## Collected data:
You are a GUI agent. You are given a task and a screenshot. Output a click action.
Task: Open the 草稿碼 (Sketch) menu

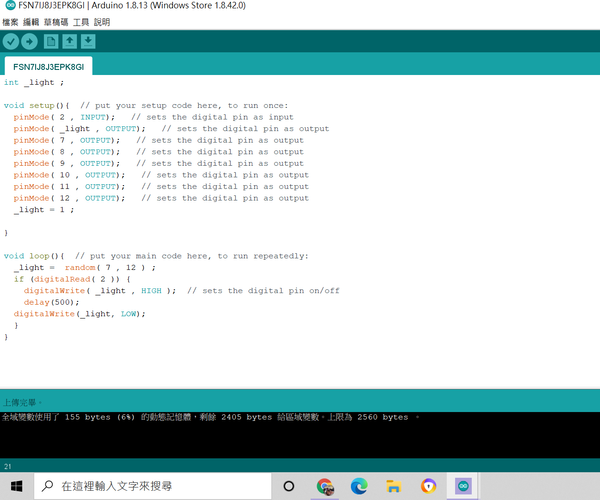pos(56,22)

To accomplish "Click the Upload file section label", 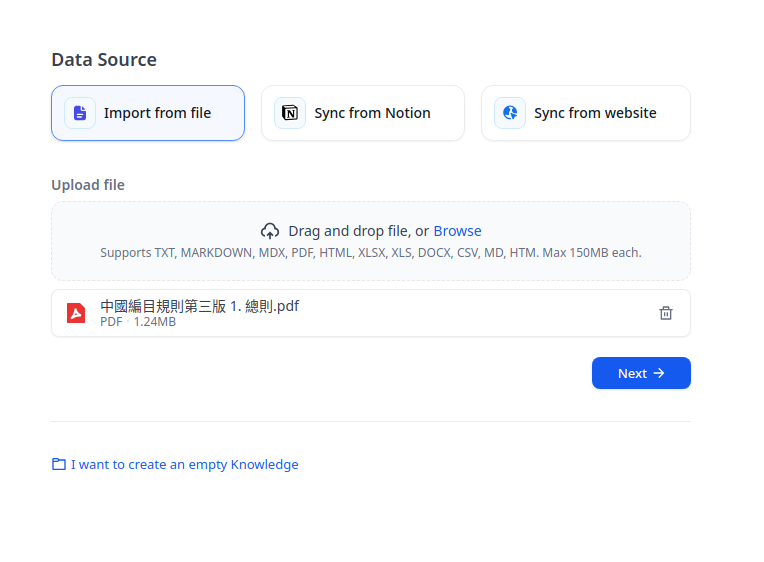I will point(88,185).
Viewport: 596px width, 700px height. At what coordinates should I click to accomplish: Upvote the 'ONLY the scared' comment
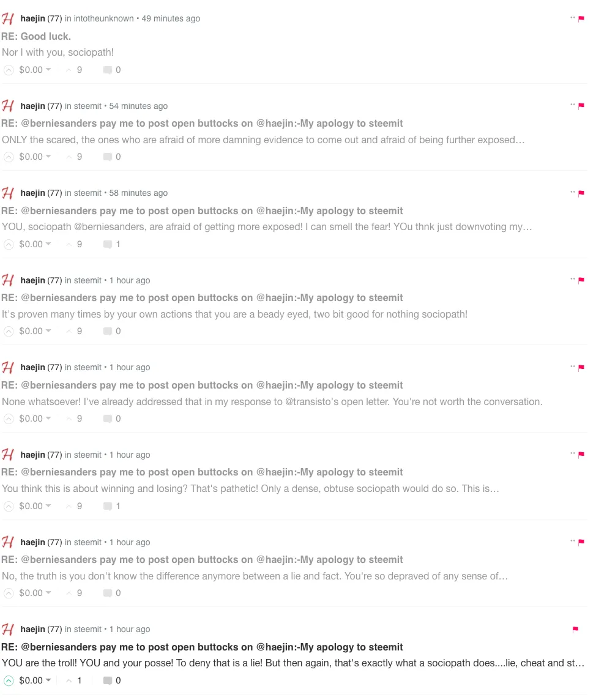point(9,157)
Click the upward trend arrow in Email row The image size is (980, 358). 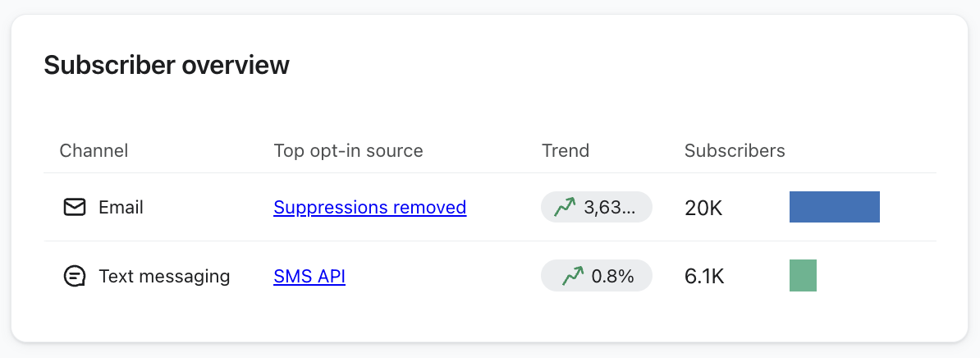coord(565,208)
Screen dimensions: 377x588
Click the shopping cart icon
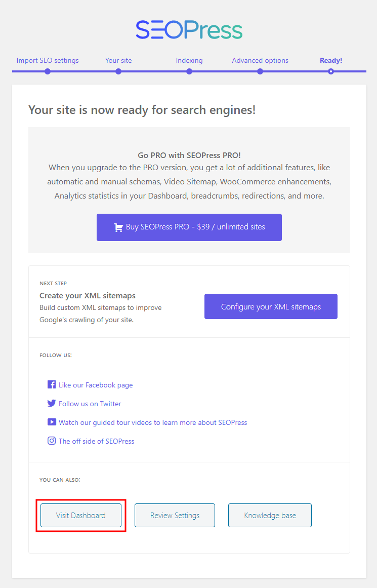119,227
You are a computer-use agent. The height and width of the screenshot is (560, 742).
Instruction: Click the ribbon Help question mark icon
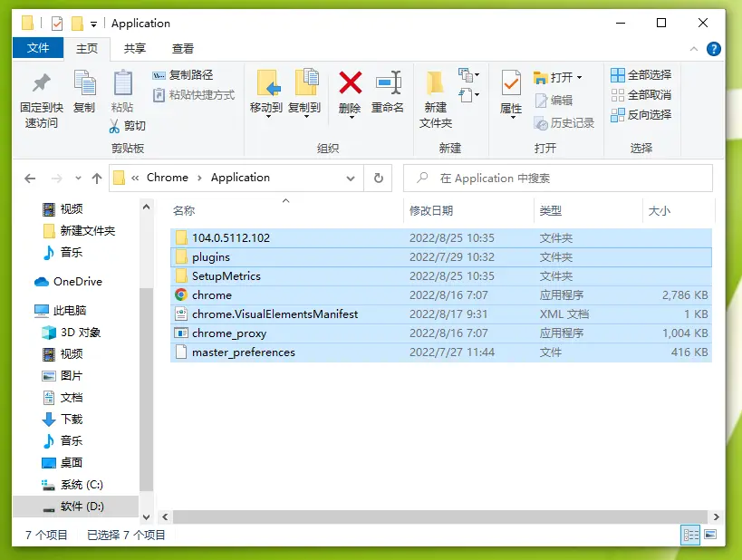pyautogui.click(x=715, y=49)
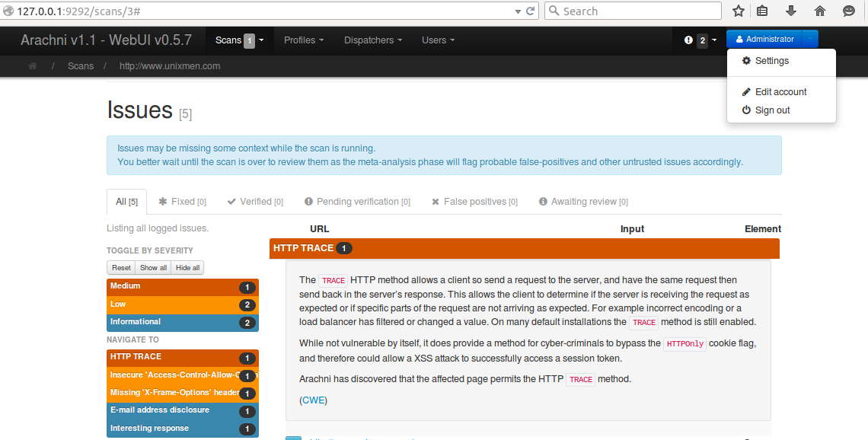The image size is (868, 440).
Task: Expand the Dispatchers dropdown menu
Action: coord(372,40)
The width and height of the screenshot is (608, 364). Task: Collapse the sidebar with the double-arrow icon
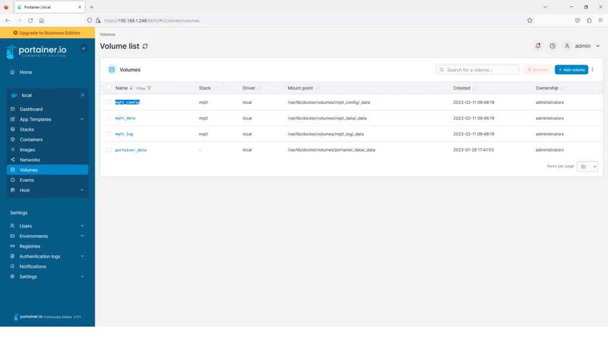(84, 48)
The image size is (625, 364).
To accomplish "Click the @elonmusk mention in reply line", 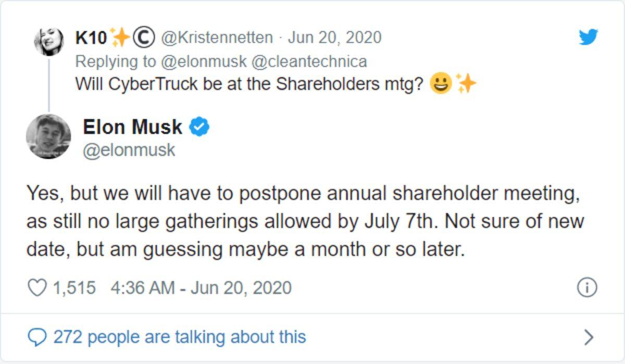I will tap(203, 61).
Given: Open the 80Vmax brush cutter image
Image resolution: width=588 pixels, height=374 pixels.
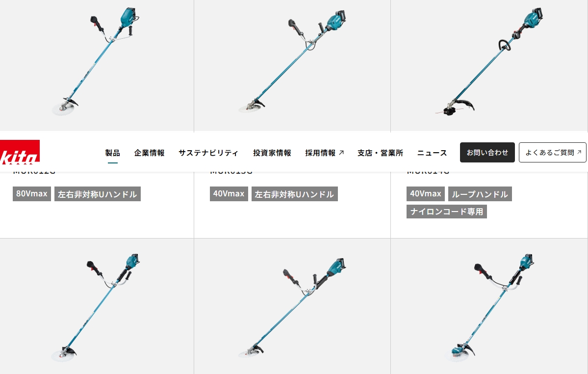Looking at the screenshot, I should click(x=97, y=62).
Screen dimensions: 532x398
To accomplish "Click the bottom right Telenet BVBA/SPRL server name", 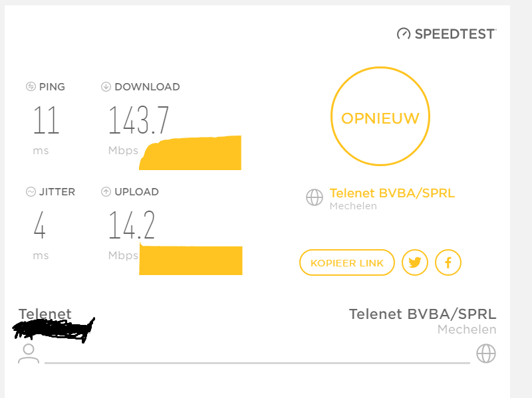I will click(x=422, y=314).
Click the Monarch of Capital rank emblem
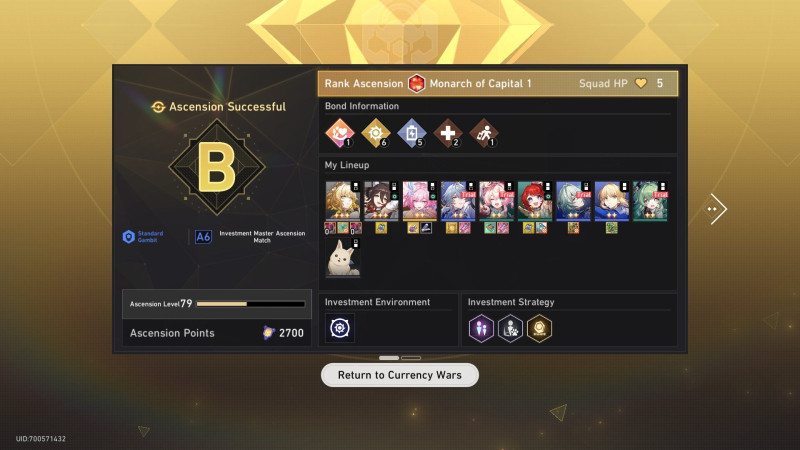This screenshot has width=800, height=450. click(x=416, y=83)
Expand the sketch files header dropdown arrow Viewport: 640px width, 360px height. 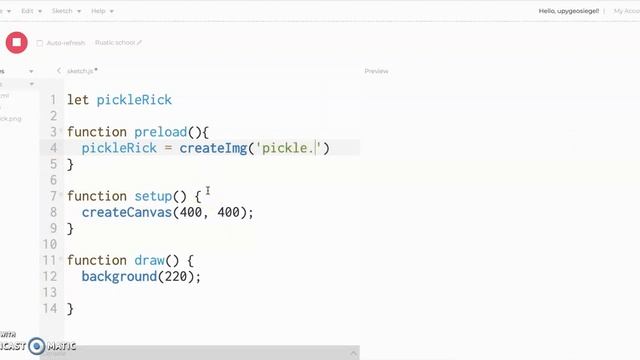tap(31, 71)
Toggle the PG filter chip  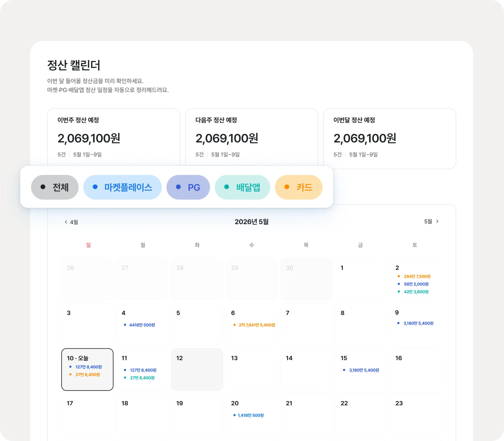coord(188,187)
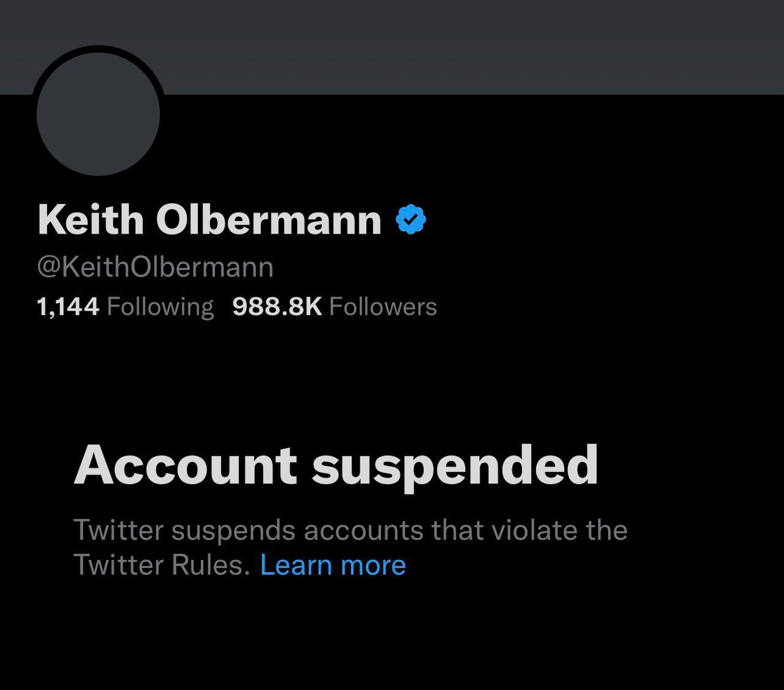Click the word Keith in the display name

tap(91, 220)

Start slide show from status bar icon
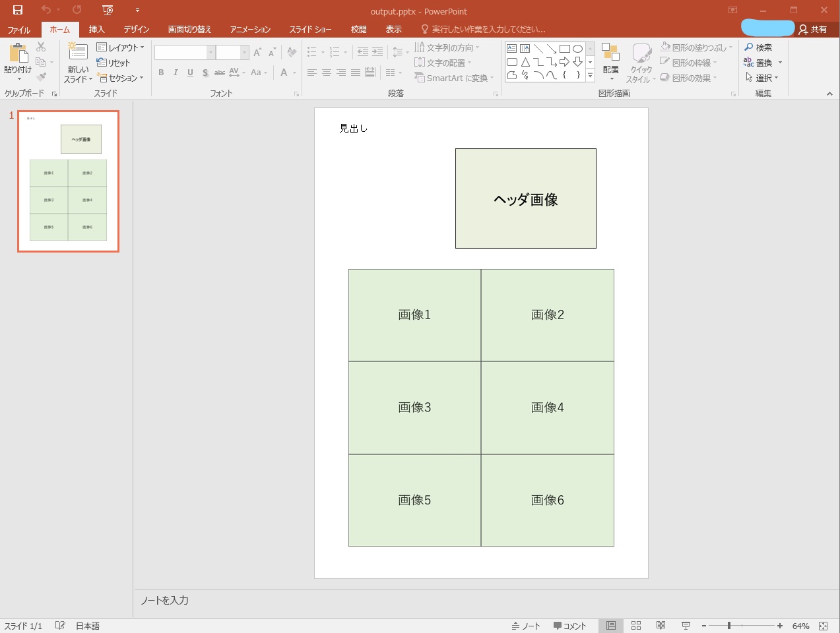(686, 625)
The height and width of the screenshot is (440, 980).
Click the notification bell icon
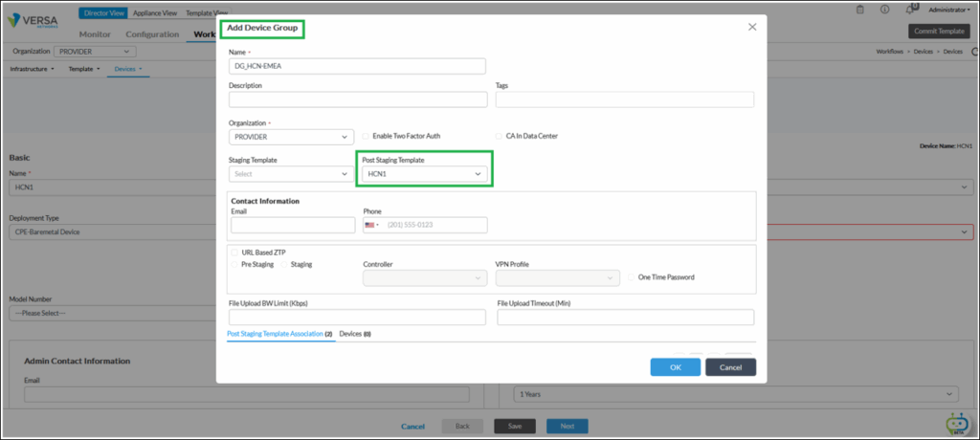click(x=909, y=10)
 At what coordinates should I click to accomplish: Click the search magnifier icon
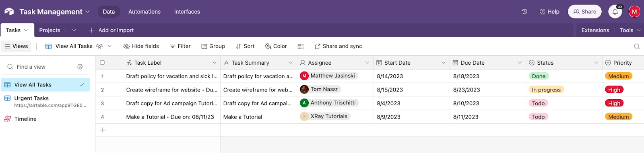(x=637, y=46)
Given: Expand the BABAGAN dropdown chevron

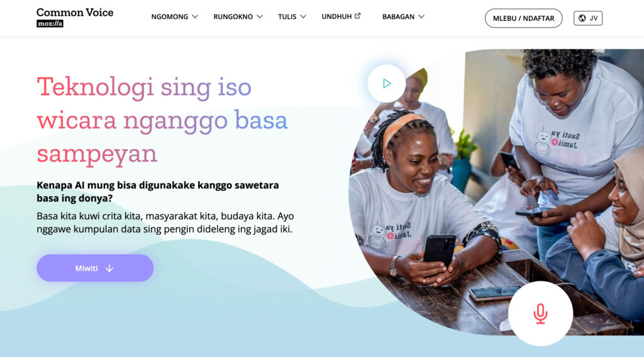Looking at the screenshot, I should 421,17.
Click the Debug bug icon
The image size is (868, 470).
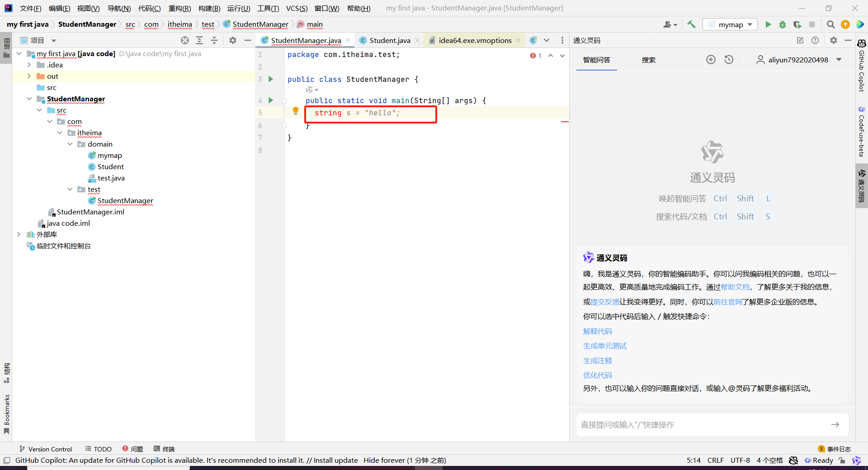[782, 24]
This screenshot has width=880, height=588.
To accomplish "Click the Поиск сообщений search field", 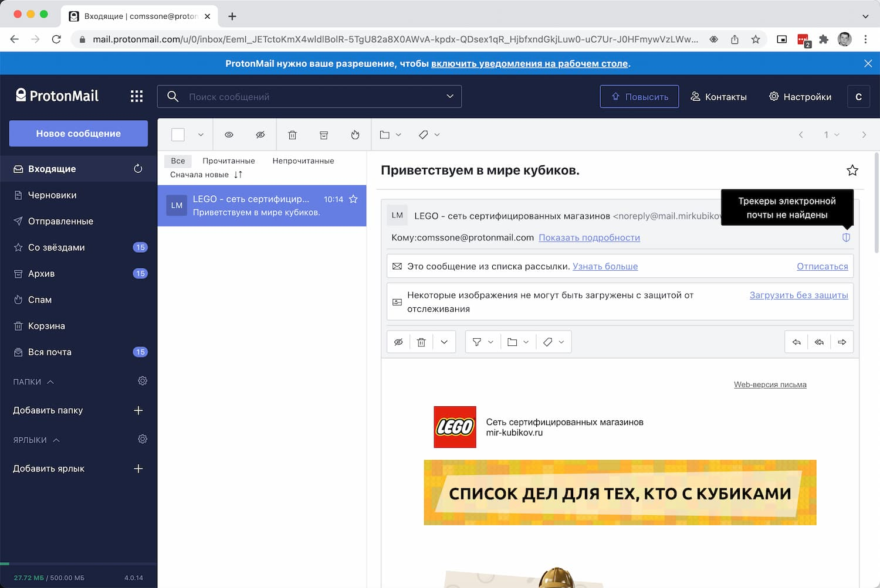I will coord(309,97).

## YOUR INSTRUCTIONS:
Please count the lines above containing "agent"; number only.

## WRITTEN REPLY:
2